▶ _PROVIDED TEXT_

Even though the merger between AOL and media giant Time Warner was announced a year ago, it is only recently that the relevant US regulatory body, the FTC, has given its blessing to the union. The FTC's document is hardly likely to re-ignite much interest in the matter. It is full of rather dull stuff about AOL agreeing to ensure open access to the cable networks that it will gain as part of the deal.
But if the long delay and unspectacular details were to result in a lack of interest in this merger, it would be a great pity and dangerous. For we are witnessing nothing less than the forging of the most important company in the online world and perhaps the successor to Microsoft.
As a previous column commented, AOL's rise is the story of the dogged ambition, skill and shrewdness displayed by its founder and CEO, Steve Case. For this once rather raggedy, downmarket service provider to swallow up a series of bellwether companies CompuServe, once the undisputed online leader, Netscape, the first Internet company, and now Time Warner is an extraordinary achievement.
It is of course far too early to tell what Case's strategy will be, but the regulatory constraints placed upon the new online behemoth hint at the possible dangers notably that of a tight, vertical integration of content and connectivity.
Initially, these risks will be mainly confined to the US, but there is no doubt that, were the worst fears of some of AOL's opponents realised, the excessive power such integration could bring would soon be extended elsewhere.
As a result, Case will surely be extremely cautious in his first moves so as not to raise the suspicions of his critics or the hackles of his rivals. Moreover, the integration of two global enterprises each with its own, very different culture is a huge undertaking, and success is by no means guaranteed.
But if Case and AOL must take things slowly, the opposite is true for other online players. The longer they fail to respond to the coming together of AOL and Time Warner, the weaker their position will be. The previous feature on the subject noted that as a result there is likely to be a substantial redrawing of the online media map, as large and not-so-large companies join forces in an attempt to counterbalance the might of Case.

▶ _PROBLEM DETAILS_
Write the next passage of the column on the AOL–Time Warner merger, beginning right after its final sentence. These rows have no connection to the column on the AOL–Time Warner merger.

Dataset entries:
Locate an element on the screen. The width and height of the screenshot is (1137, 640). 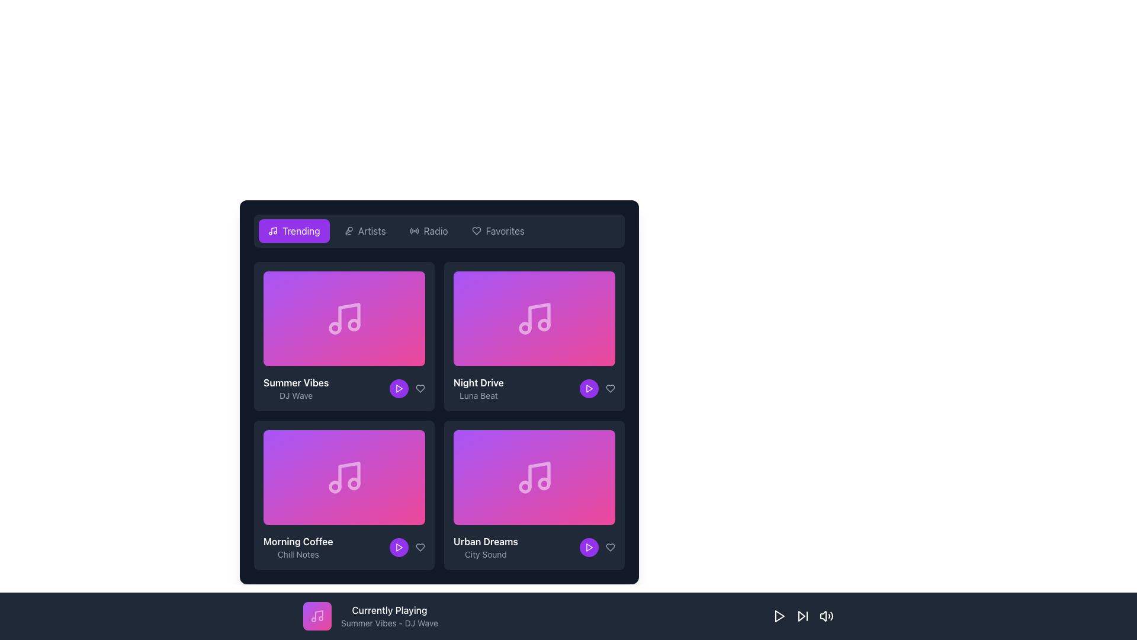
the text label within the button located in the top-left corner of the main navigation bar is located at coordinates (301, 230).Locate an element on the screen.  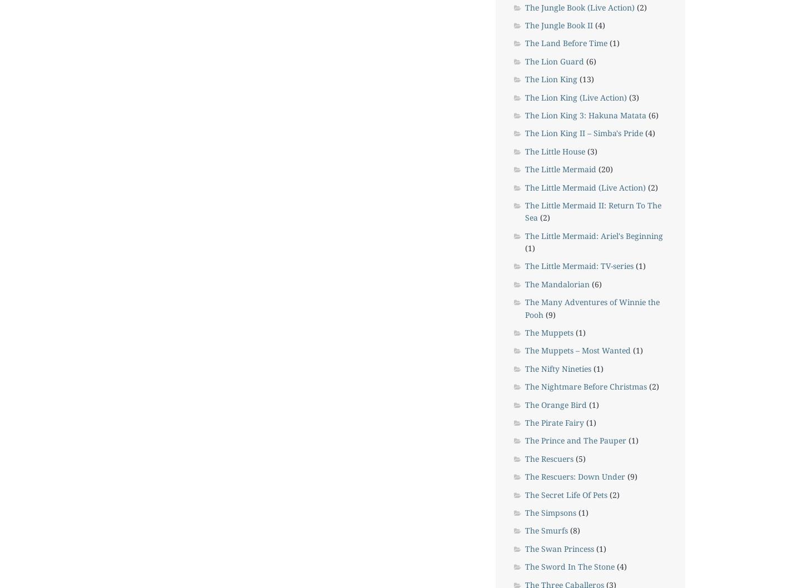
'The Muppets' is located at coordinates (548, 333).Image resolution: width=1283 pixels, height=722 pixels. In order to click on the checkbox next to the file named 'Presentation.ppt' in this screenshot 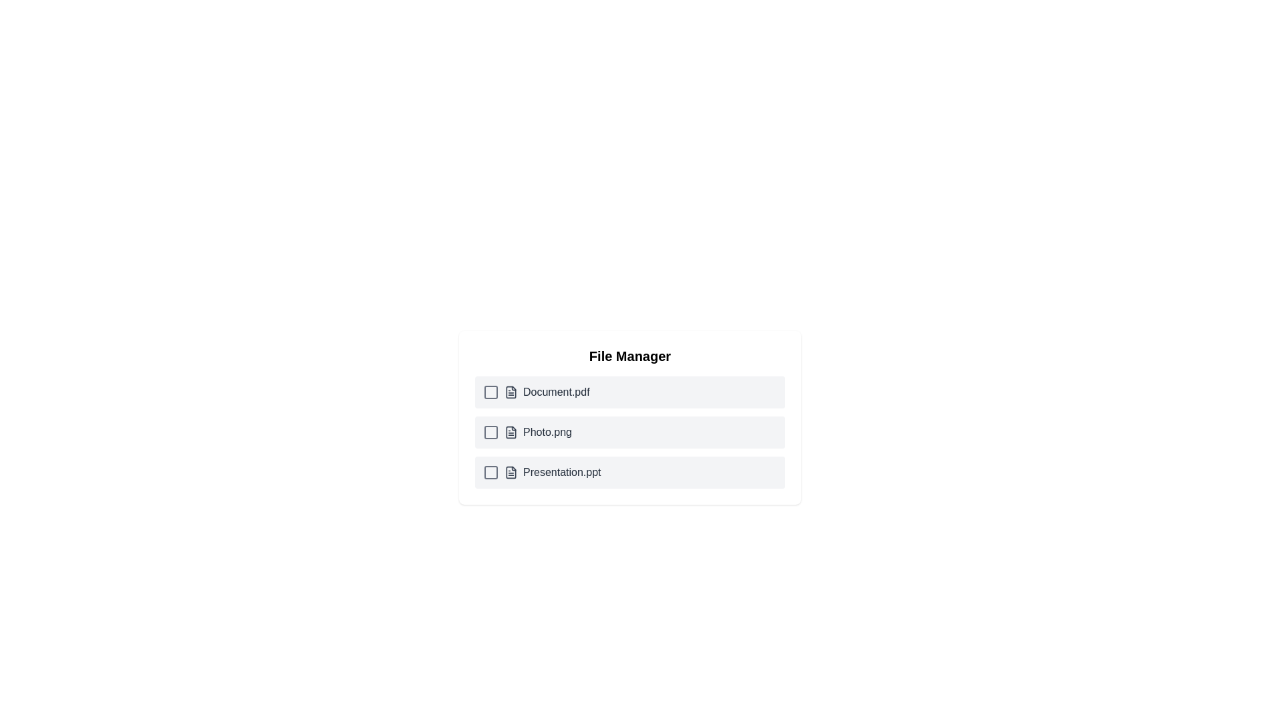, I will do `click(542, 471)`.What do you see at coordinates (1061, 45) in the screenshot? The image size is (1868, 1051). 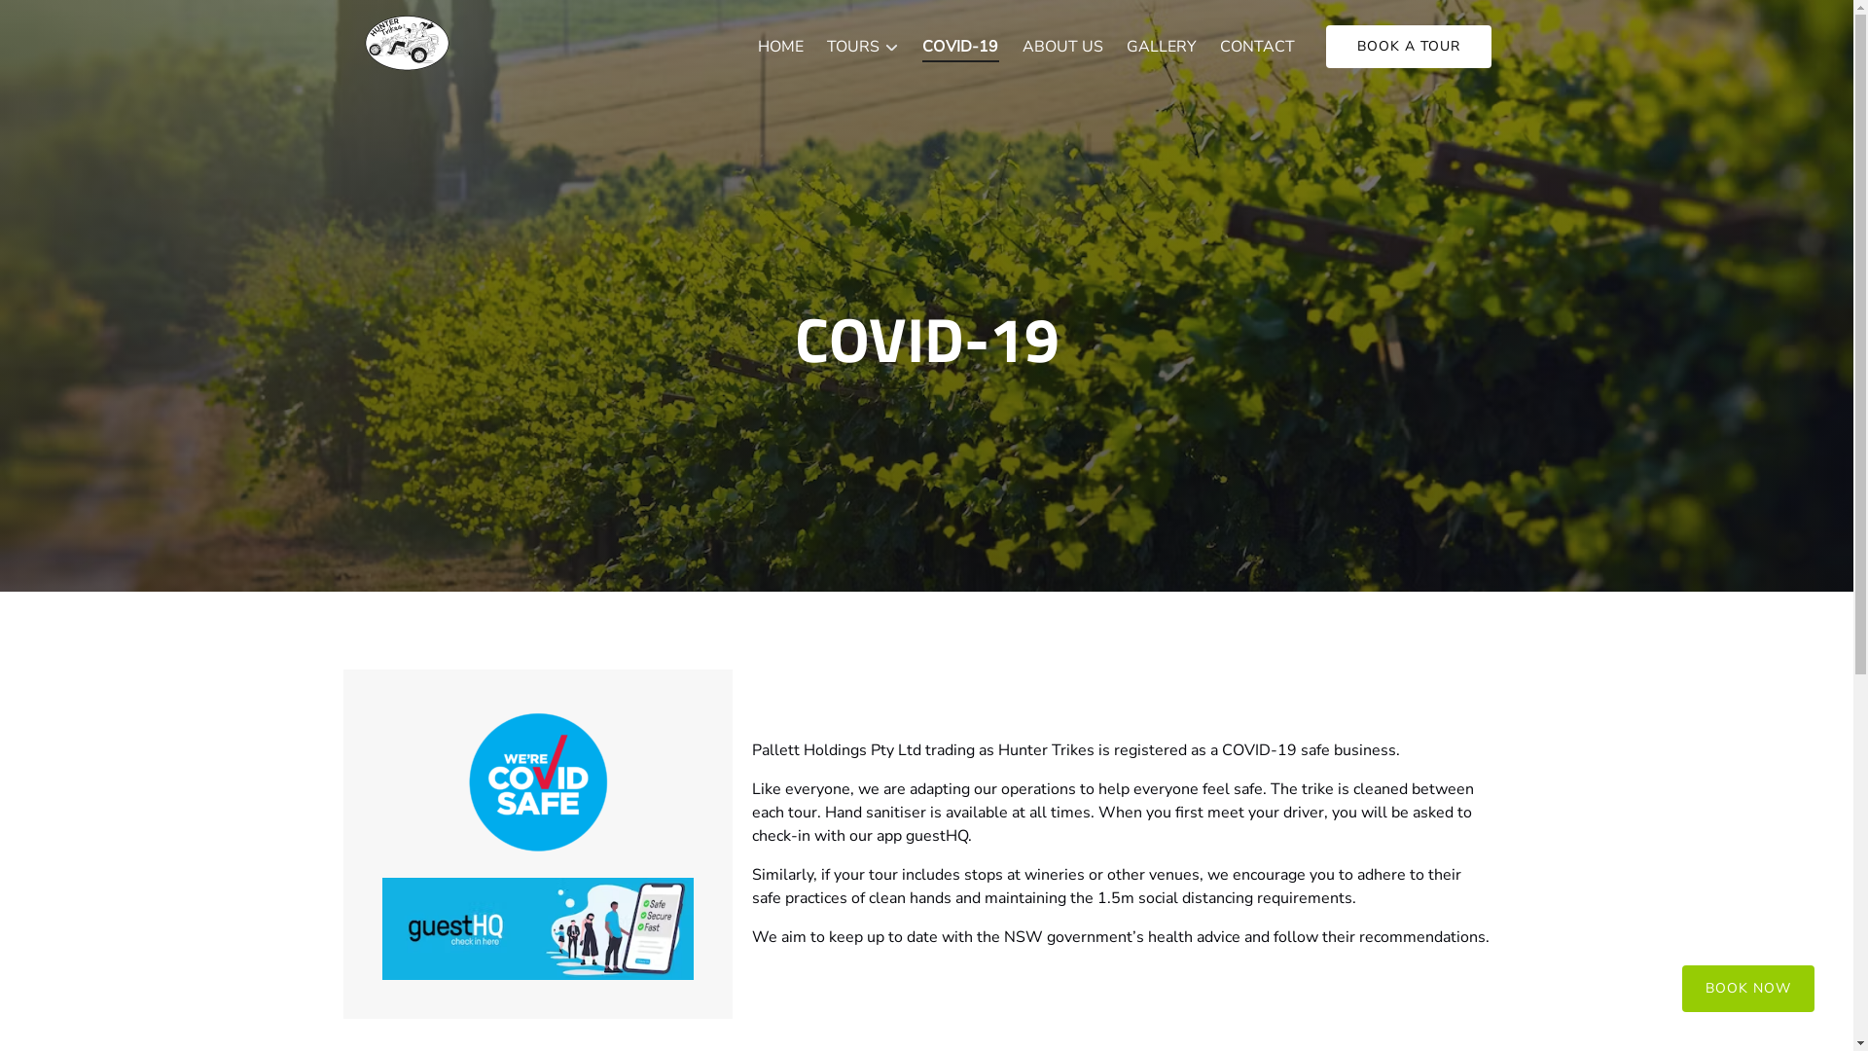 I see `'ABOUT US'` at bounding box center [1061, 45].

▶ _EXERCISE RESULT_
This much is obvious; what may be less obvious is the fact that one extremely interesting effect of the AOL/Time Warner merger has already made itself felt. The German publisher Bertelsmann's announcement that it was not only lending $50m to the beleaguered Napster company in return for an option to buy a stake in it, but that it would withdraw from the lawsuit against it once a paid-for music download service had been put in place, and make its own music catalogue available, came as something of a bombshell.
But it looks almost certain that this bold move was in part motivated by a desire to seize the initiative in the face of AOL's new dimensions.
In fact, not only did AOL provide the stimulus for this move but it even gave Bertelsmann's switched-on CEO Thomas Middelhoff the means to place this bold bet. For Bertelsmann held a 50% stake in AOL Europe when it was set up five years ago. When AOL announced the Time Warner deal, it was clearly impossible for Bertelsmann to continue working with a company that would soon own its biggest rival. As a result, Middelhoff sold his AOL stake fortunately for him, when the market was still high Ð and built up a considerable war chest.
The $50m he is making available to Napster is pin-money, but could easily seed the creation of a viable online rival to AOL Napster currently has almost double AOL's user base. Since Case has yet to formulate a strategy for downloadable digital music, while Middelhoff has come down on the side of the MP3 generation, the latter has stolen a march on Case, and at a stroke probably turned Bertelsmann into the number two online media company.